YOUR INSTRUCTIONS: Without including the pictures, copy each line below exactly as it reads.

Dataset records

>>>

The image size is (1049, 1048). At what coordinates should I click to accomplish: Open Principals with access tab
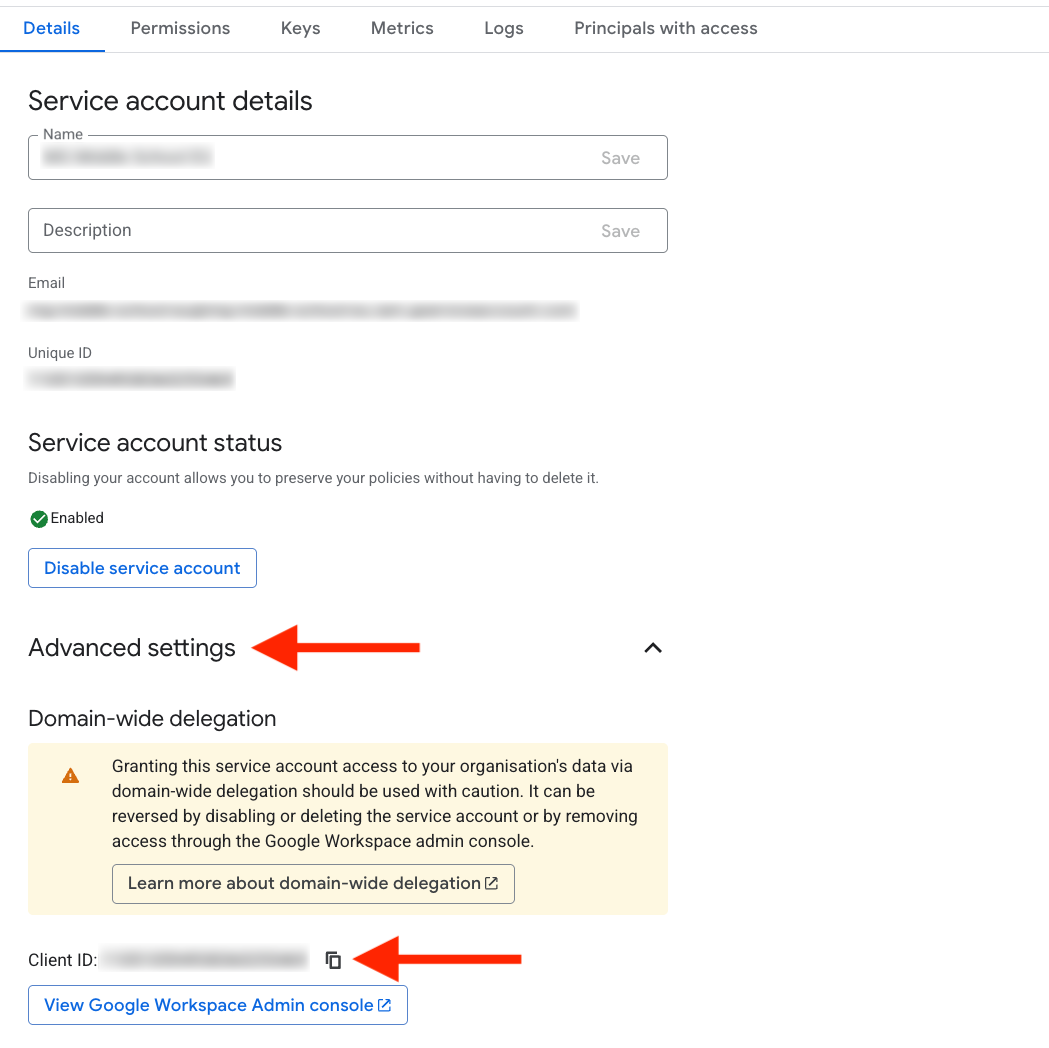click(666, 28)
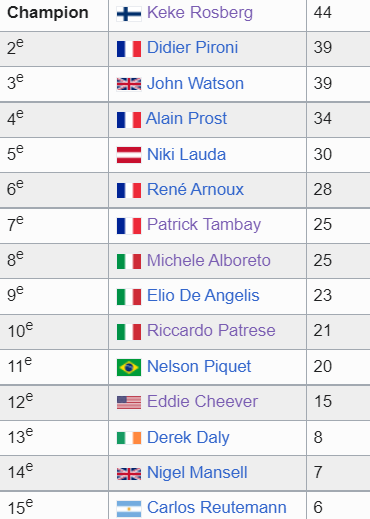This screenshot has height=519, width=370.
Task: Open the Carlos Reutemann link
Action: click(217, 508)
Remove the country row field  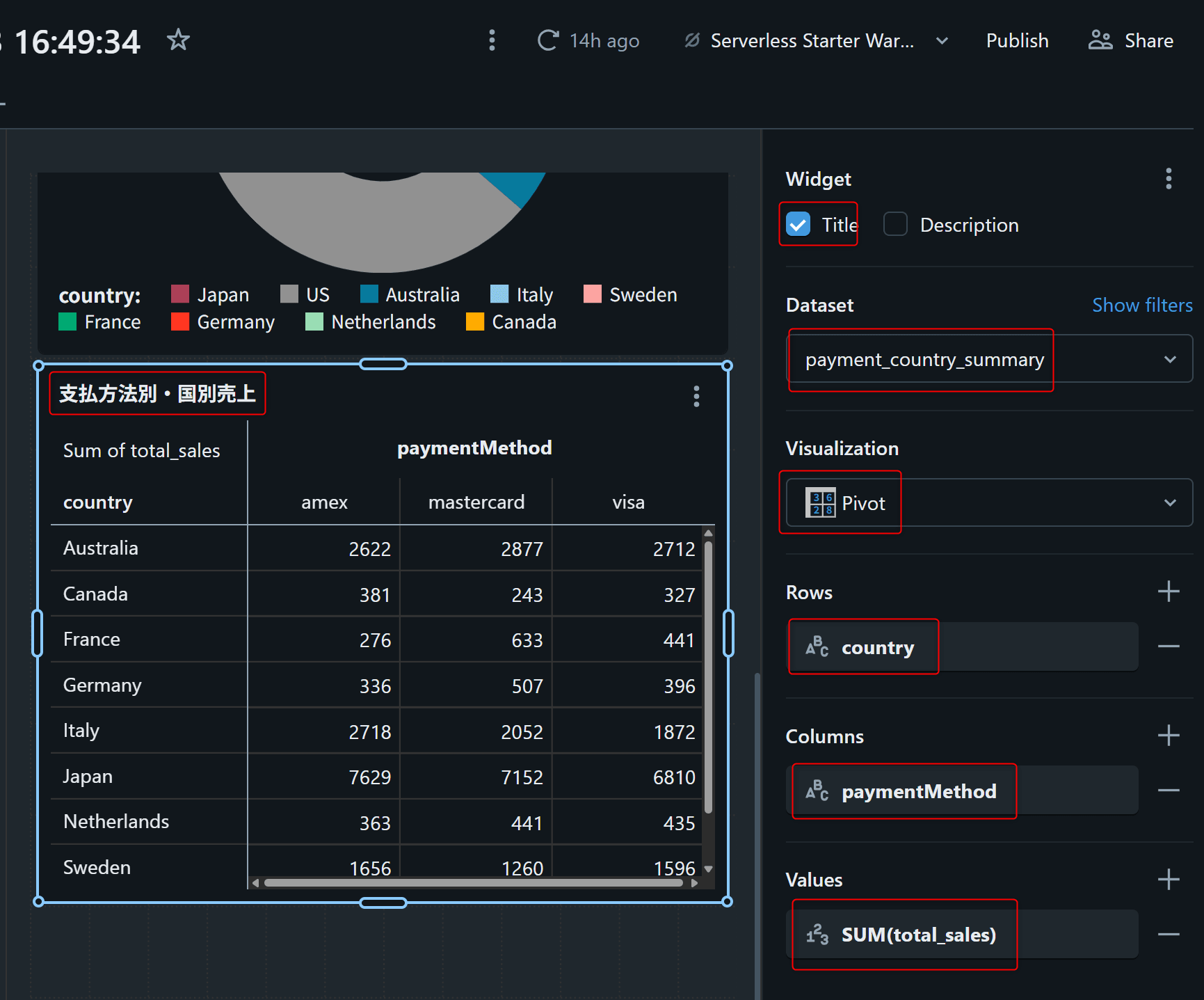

<<<

WRITTEN ANSWER:
The image size is (1049, 1048). At what coordinates should I click to accomplish: Open Principals with access tab
click(666, 28)
This screenshot has height=519, width=370.
Task: Open the Carlos Reutemann link
Action: click(217, 508)
Remove the country row field  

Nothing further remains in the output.